__What the task asks__
Below is a listing from which only part is wanted; return exactly the lines from the one with "4. Планировка и расстановка мебели (134, 229)" up to and including the one with "You are a GUI agent. The screenshot is 413×2576.".

__Entries supplied__

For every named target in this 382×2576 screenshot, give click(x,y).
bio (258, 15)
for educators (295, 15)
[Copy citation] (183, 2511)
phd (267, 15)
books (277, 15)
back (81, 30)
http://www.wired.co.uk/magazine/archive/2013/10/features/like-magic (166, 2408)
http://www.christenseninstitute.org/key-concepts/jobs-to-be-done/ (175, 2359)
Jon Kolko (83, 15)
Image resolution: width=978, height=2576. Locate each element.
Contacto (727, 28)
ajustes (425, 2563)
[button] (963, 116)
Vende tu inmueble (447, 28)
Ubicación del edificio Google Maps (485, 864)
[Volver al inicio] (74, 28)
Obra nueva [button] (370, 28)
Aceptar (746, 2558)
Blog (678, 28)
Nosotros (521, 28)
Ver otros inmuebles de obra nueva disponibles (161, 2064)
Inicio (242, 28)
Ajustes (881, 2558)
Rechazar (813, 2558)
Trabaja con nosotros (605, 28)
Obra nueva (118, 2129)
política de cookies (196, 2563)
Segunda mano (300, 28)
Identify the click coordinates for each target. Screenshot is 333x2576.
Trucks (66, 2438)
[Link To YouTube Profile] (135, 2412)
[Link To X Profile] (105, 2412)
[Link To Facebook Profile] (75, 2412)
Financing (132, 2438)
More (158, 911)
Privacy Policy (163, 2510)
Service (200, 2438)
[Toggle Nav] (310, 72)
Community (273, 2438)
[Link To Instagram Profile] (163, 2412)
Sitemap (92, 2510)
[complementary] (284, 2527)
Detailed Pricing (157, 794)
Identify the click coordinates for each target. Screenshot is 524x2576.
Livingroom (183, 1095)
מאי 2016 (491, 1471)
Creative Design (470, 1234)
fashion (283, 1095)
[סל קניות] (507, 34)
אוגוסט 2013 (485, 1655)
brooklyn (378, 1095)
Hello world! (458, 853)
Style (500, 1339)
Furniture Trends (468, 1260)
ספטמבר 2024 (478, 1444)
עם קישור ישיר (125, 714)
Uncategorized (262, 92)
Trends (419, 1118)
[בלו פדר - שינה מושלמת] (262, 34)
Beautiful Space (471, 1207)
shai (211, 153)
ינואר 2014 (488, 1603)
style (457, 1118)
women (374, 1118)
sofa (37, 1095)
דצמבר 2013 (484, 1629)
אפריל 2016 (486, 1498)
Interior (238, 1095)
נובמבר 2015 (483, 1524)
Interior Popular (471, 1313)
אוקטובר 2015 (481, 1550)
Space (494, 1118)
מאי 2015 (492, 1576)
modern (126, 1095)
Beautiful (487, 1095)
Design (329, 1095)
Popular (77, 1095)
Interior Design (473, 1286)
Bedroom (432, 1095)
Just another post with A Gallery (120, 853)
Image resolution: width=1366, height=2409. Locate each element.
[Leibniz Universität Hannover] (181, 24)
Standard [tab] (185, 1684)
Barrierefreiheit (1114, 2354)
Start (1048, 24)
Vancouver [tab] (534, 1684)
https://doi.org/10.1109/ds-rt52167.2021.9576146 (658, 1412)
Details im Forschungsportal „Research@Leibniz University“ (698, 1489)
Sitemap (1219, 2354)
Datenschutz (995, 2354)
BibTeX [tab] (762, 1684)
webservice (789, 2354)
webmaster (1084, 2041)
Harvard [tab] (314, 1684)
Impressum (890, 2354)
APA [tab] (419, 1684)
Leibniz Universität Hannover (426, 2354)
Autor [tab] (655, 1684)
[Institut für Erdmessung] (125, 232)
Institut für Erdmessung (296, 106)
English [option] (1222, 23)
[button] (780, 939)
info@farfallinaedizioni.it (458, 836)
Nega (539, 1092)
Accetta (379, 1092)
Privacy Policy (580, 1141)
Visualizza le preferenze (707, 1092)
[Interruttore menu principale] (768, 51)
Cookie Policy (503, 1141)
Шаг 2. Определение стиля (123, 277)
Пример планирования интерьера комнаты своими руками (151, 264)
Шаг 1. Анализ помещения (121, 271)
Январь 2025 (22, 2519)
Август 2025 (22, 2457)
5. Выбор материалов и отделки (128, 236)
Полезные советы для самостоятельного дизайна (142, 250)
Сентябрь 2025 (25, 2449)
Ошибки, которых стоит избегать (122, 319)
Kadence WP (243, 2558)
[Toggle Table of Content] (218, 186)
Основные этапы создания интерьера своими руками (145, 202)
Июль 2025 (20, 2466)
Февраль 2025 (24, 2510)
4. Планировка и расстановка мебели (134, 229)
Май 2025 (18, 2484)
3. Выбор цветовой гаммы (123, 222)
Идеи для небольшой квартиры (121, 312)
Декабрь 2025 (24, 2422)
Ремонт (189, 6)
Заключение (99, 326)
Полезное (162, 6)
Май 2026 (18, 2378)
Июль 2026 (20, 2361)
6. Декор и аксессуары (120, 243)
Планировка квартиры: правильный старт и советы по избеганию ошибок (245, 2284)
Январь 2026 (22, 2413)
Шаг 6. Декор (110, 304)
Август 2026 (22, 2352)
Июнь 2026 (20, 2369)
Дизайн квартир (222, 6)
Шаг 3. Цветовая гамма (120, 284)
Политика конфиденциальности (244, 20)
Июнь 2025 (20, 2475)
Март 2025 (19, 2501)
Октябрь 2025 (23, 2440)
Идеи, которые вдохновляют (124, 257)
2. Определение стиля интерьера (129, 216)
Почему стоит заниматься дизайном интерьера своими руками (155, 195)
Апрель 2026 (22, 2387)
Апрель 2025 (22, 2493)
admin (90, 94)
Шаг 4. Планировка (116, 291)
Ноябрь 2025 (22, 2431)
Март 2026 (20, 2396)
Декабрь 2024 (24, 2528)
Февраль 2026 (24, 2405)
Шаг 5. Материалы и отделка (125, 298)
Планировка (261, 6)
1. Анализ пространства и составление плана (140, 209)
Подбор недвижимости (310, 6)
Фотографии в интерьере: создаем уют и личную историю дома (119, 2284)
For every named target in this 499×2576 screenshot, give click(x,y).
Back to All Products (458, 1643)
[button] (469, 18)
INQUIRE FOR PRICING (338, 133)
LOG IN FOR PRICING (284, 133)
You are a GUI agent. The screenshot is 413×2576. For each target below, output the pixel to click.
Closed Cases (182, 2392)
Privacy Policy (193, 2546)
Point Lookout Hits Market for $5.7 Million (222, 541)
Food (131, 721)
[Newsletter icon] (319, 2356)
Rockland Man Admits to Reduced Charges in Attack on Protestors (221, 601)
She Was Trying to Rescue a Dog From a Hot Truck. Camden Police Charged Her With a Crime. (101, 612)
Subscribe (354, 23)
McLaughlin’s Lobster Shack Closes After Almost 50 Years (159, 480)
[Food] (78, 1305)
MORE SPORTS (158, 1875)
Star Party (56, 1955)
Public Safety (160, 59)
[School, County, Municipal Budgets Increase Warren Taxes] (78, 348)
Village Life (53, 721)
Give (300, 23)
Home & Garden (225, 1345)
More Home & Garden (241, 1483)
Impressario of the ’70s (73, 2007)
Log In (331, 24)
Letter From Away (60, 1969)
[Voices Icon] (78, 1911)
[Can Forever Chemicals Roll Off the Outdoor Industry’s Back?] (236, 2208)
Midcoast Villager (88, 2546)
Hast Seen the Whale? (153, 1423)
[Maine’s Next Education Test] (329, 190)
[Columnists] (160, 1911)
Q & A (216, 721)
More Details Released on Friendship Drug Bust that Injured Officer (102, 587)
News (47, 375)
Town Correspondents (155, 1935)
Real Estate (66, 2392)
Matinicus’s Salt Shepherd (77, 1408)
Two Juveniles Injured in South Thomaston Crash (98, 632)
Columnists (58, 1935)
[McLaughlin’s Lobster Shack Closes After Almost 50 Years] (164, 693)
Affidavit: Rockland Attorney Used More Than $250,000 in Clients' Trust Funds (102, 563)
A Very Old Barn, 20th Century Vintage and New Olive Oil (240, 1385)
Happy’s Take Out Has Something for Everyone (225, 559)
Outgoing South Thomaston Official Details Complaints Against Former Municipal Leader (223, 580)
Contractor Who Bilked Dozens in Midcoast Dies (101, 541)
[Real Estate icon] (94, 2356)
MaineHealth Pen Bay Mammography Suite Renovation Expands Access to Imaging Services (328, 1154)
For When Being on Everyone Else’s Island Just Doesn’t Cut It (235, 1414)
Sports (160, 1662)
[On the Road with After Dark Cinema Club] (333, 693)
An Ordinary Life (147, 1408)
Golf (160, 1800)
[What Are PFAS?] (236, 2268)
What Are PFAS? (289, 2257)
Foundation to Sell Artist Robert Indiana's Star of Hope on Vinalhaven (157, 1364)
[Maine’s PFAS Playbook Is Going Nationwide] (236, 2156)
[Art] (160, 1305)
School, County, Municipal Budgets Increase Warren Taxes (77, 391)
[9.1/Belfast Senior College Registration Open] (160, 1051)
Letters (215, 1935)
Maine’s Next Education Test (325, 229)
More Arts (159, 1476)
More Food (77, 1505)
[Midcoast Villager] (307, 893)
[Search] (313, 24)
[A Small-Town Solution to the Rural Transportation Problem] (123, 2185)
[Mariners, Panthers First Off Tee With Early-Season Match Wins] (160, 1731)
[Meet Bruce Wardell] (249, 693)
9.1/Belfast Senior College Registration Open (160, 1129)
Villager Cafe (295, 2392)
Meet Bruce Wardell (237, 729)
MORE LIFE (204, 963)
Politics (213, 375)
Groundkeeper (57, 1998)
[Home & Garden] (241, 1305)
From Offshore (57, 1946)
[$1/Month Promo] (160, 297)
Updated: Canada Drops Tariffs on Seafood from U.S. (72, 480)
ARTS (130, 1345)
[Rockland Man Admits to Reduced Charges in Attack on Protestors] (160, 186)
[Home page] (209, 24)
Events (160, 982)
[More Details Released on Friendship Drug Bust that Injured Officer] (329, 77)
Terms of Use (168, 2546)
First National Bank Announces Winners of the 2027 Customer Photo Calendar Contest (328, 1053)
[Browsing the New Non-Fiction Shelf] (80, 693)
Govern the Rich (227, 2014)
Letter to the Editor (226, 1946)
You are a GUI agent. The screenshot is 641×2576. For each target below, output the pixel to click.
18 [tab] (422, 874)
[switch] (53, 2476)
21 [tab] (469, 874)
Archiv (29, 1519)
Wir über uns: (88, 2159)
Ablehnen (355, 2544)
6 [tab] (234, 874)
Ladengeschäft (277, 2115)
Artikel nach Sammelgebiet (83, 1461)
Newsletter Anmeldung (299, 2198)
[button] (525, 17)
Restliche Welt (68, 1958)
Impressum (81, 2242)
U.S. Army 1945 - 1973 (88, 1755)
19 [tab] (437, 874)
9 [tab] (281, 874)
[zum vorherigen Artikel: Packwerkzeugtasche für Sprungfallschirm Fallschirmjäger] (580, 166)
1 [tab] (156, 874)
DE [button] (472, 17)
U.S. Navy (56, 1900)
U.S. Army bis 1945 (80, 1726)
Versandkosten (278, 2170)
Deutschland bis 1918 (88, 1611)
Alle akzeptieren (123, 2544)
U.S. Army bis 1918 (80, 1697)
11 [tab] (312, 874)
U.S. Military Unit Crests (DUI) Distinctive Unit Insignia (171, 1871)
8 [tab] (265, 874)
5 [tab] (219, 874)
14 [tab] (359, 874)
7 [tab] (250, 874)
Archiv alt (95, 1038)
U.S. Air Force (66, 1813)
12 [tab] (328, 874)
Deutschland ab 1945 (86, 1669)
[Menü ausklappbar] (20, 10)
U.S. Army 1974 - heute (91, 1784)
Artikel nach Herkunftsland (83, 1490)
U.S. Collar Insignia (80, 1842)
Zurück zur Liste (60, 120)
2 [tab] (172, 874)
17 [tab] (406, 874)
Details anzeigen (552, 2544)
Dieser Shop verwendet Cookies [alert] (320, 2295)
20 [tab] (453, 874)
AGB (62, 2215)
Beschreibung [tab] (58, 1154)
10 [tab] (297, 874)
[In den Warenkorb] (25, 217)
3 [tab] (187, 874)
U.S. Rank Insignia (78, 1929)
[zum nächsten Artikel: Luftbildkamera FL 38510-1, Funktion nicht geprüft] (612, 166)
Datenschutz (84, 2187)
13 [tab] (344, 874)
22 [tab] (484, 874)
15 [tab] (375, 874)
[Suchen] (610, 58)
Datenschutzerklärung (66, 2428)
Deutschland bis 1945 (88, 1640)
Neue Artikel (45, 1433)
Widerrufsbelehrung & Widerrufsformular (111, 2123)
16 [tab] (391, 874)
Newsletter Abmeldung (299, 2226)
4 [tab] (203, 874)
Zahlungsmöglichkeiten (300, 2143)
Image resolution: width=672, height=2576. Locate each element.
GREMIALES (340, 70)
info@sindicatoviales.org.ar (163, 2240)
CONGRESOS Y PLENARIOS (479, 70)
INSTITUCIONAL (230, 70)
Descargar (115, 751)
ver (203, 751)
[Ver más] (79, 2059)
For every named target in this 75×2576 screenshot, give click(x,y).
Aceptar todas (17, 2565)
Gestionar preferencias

__Response below__
4. Планировка и расстановка мебели (134, 229)
Май 2025 (18, 2484)
3. Выбор цветовой гаммы (123, 222)
Идеи для небольшой квартиры (121, 312)
Декабрь 2025 (24, 2422)
Ремонт (189, 6)
Заключение (99, 326)
Полезное (162, 6)
Май 2026 (18, 2378)
Июль 2026 (20, 2361)
6. Декор и аксессуары (120, 243)
Планировка квартиры: правильный старт и советы по избеганию ошибок (245, 2284)
Январь 2026 (22, 2413)
Шаг 6. Декор (110, 304)
Август 2026 (22, 2352)
Июнь 2026 (20, 2369)
Дизайн квартир (222, 6)
Шаг 3. Цветовая гамма (120, 284)
Политика конфиденциальности (244, 20)
Июнь 2025 (20, 2475)
Март 2025 (19, 2501)
Октябрь 2025 (23, 2440)
Идеи, которые вдохновляют (124, 257)
2. Определение стиля интерьера (129, 216)
Почему стоит заниматься дизайном интерьера своими руками (155, 195)
Апрель 2026 (22, 2387)
Апрель 2025 (22, 2493)
admin (90, 94)
Шаг 4. Планировка (116, 291)
Ноябрь 2025 (22, 2431)
Март 2026 (20, 2396)
Декабрь 2024 (24, 2528)
Февраль 2026 (24, 2405)
Шаг 5. Материалы и отделка (125, 298)
Планировка (261, 6)
1. Анализ пространства и составление плана (140, 209)
Подбор недвижимости (310, 6)
Фотографии в интерьере: создаем уют и личную историю дома (119, 2284)
For every named target in this 499×2576 screenshot, give click(x,y).
Back to All Products (458, 1643)
[button] (469, 18)
INQUIRE FOR PRICING (338, 133)
LOG IN FOR PRICING (284, 133)
You are a GUI agent. The screenshot is 413×2576. For each target below, output the pixel to click.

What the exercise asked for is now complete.